Mayo Medical School, Mayo Clinic, Rochester, MN 55905, USA.
Circ Arrhythm Electrophysiol. 2012 Aug 1;5(4):782-8. doi: 10.1161/CIRCEP.112.971754. Epub 2012 Jul 11.
Treatment options for patients with recurrent ventricular arrhythmias refractory to pharmacotherapy and ablation are minimal. Although left cardiac sympathetic denervation (LCSD) is well established in long-QT syndrome, its role in non-long-QT syndrome arrhythmogenic channelopathies and cardiomyopathies is less clear. Here, we report our single-center experience in performing LCSD in this setting.
In this institutional review board-approved study, we retrospectively reviewed the electronic medical records of all patients (N=91) who had videoscopic LCSD at our institution from 2005 to 2011. Data were analyzed for the subset (n=27) who were denervated for an underlying diagnosis other than autosomal dominant or sporadic long-QT syndrome. The spectrum of arrhythmogenic disease included catecholaminergic polymorphic ventricular tachycardia (n=13), Jervell and Lange-Nielsen syndrome (n=5), idiopathic ventricular fibrillation (n=4), left ventricular noncompaction (n=2), hypertrophic cardiomyopathy (n=1), ischemic cardiomyopathy (n=1), and arrhythmogenic right ventricular cardiomyopathy (n=1). Five patients had LCSD because of high-risk assessment and β-blocker intolerance, none of whom had a sentinel breakthrough cardiac event at early follow-up. Among the remaining 22 previously symptomatic patients who had LCSD as secondary prevention, all had an attenuation in cardiac events, with 18 having no breakthrough cardiac events so far and 4 having experienced ≥1 post-LCSD breakthrough cardiac event.
LCSD may represent a substrate-independent antifibrillatory treatment option for patients with life-threatening ventricular arrhythmia syndromes other than long-QT syndrome. The early follow-up seems promising, with a marked reduction in the frequency of cardiac events postdenervation.
对于药物治疗和消融治疗无效的复发性室性心律失常患者,治疗选择有限。虽然左侧心脏交感神经切除术(LCSD)在长 QT 综合征中已得到充分证实,但在非长 QT 综合征心律失常性通道病和心肌病中的作用尚不清楚。在此,我们报告了我们在这种情况下进行 LCSD 的单中心经验。

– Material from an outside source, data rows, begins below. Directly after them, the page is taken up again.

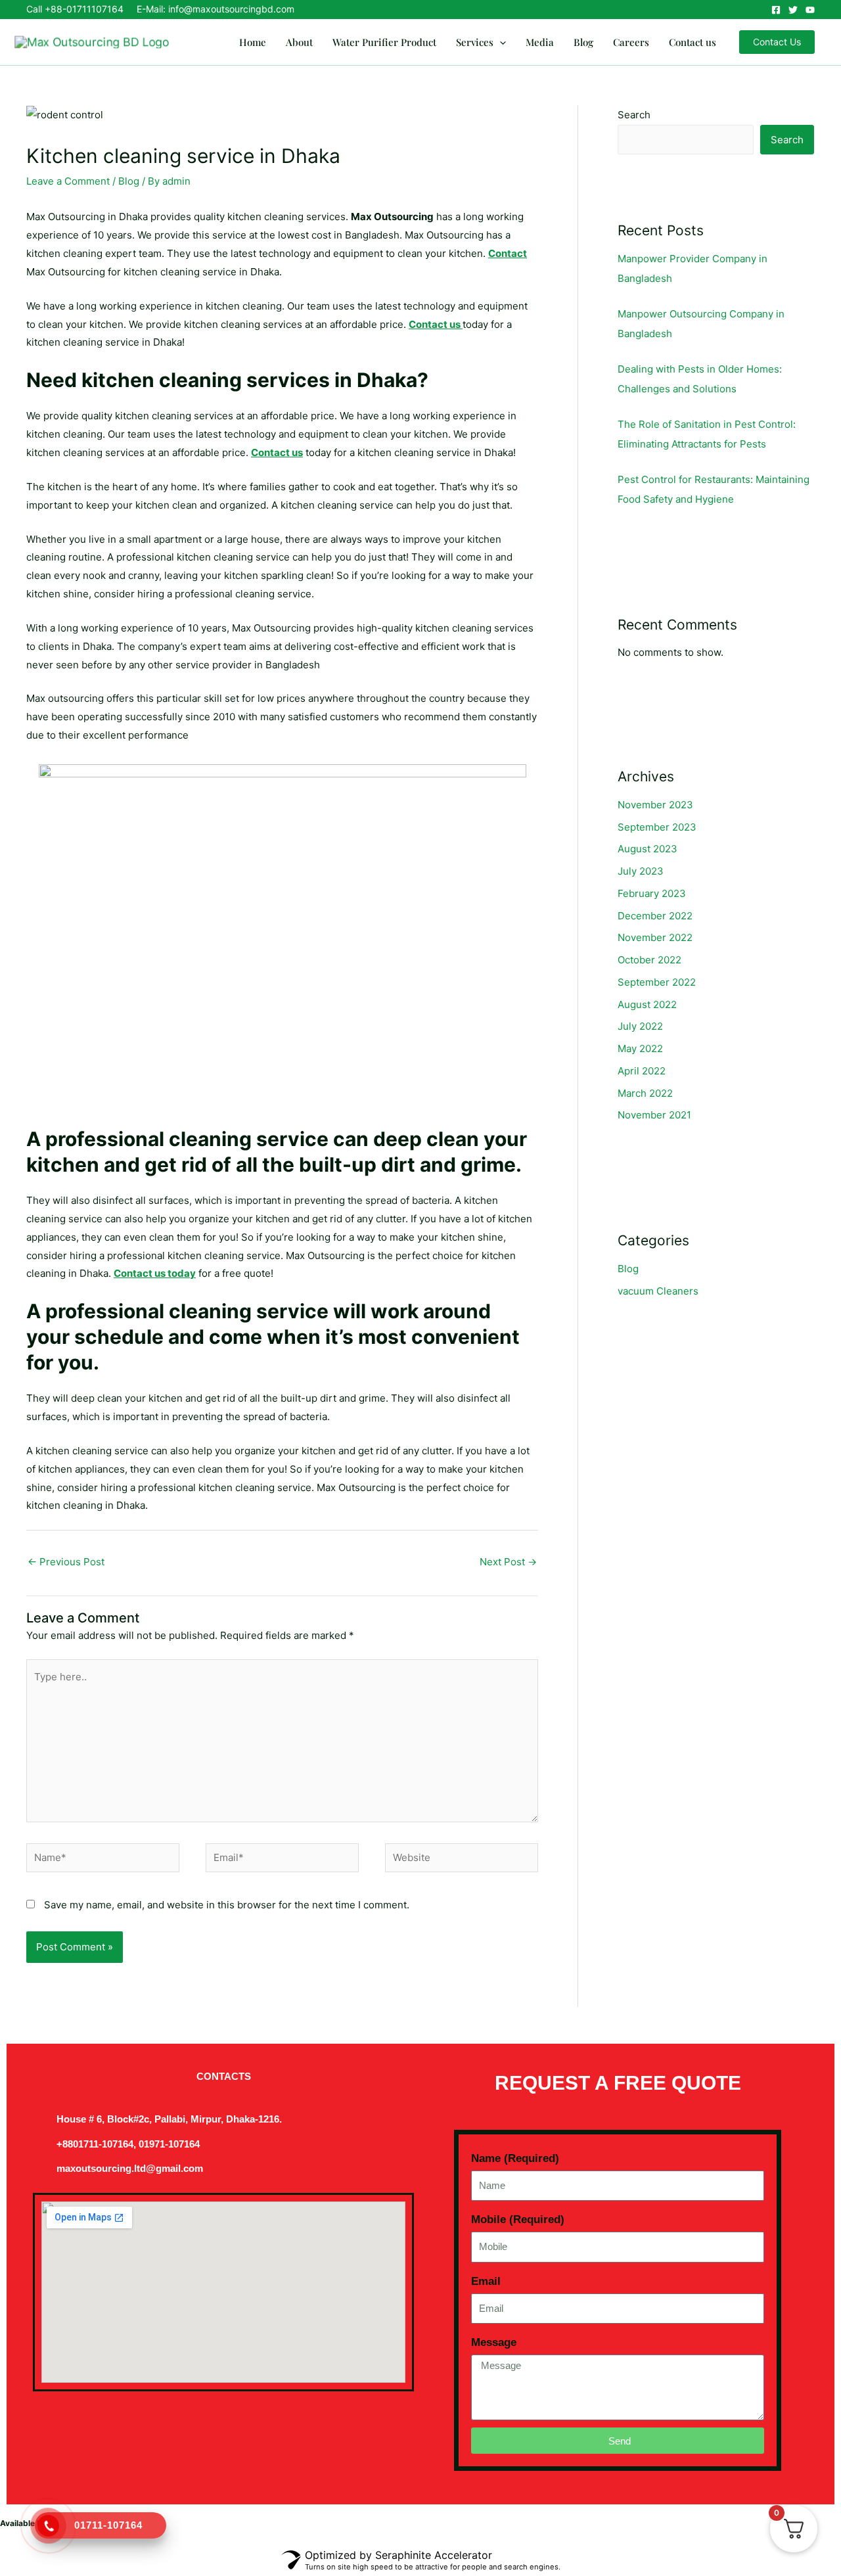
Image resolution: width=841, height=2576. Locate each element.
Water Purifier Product (384, 42)
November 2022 (655, 937)
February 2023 (652, 893)
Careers (631, 42)
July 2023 (641, 871)
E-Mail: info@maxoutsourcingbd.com (215, 8)
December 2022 (655, 915)
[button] (499, 42)
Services (474, 42)
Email (486, 2281)
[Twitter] (793, 9)
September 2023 (657, 827)
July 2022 (640, 1026)
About (299, 42)
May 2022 (640, 1048)
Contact (507, 253)
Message (493, 2342)
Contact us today (155, 1273)
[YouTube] (810, 9)
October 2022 (649, 960)
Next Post (508, 1561)
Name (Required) (515, 2158)
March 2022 (645, 1093)
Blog (583, 42)
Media (540, 42)
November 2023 (655, 804)
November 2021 (654, 1115)
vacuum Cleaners (658, 1291)
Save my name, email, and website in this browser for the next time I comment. (226, 1904)
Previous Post (66, 1561)
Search (634, 114)
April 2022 (642, 1071)
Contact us (692, 42)
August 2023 (647, 848)
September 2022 (657, 982)
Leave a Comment (68, 181)
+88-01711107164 (84, 8)
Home (252, 42)
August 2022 (647, 1004)
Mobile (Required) (517, 2219)
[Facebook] (776, 9)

在这项经机构审查委员会批准的研究中,我们回顾性分析了 2005 年至 2011 年在我们机构接受内镜下 LCSD 的所有患者(N=91)的电子病历。对除常染色体显性或散发性长 QT 综合征以外的潜在诊断进行 LCSD 的亚组(n=27)患者的数据进行了分析。心律失常性疾病谱包括儿茶酚胺多形性室性心动过速(n=13)、Jervell 和 Lange-Nielsen 综合征(n=5)、特发性室性颤动(n=4)、左室致密化不全(n=2)、肥厚型心肌病(n=1)、缺血性心肌病(n=1)和致心律失常性右室心肌病(n=1)。有 5 例患者因高危评估和β受体阻滞剂不耐受而行 LCSD,在早期随访中均未发生突破性心脏事件。在其余 22 例曾有症状的患者中,作为二级预防行 LCSD 后,所有患者的心脏事件均有所减轻,其中 18 例迄今为止未发生突破性心脏事件,4 例发生≥1 次 LCSD 后突破性心脏事件。
LCSD 可能是除长 QT 综合征以外的危及生命的室性心律失常综合征患者的一种独立于底物的抗纤维颤治疗选择。早期随访结果令人鼓舞,神经切断术后心脏事件的发生频率明显降低。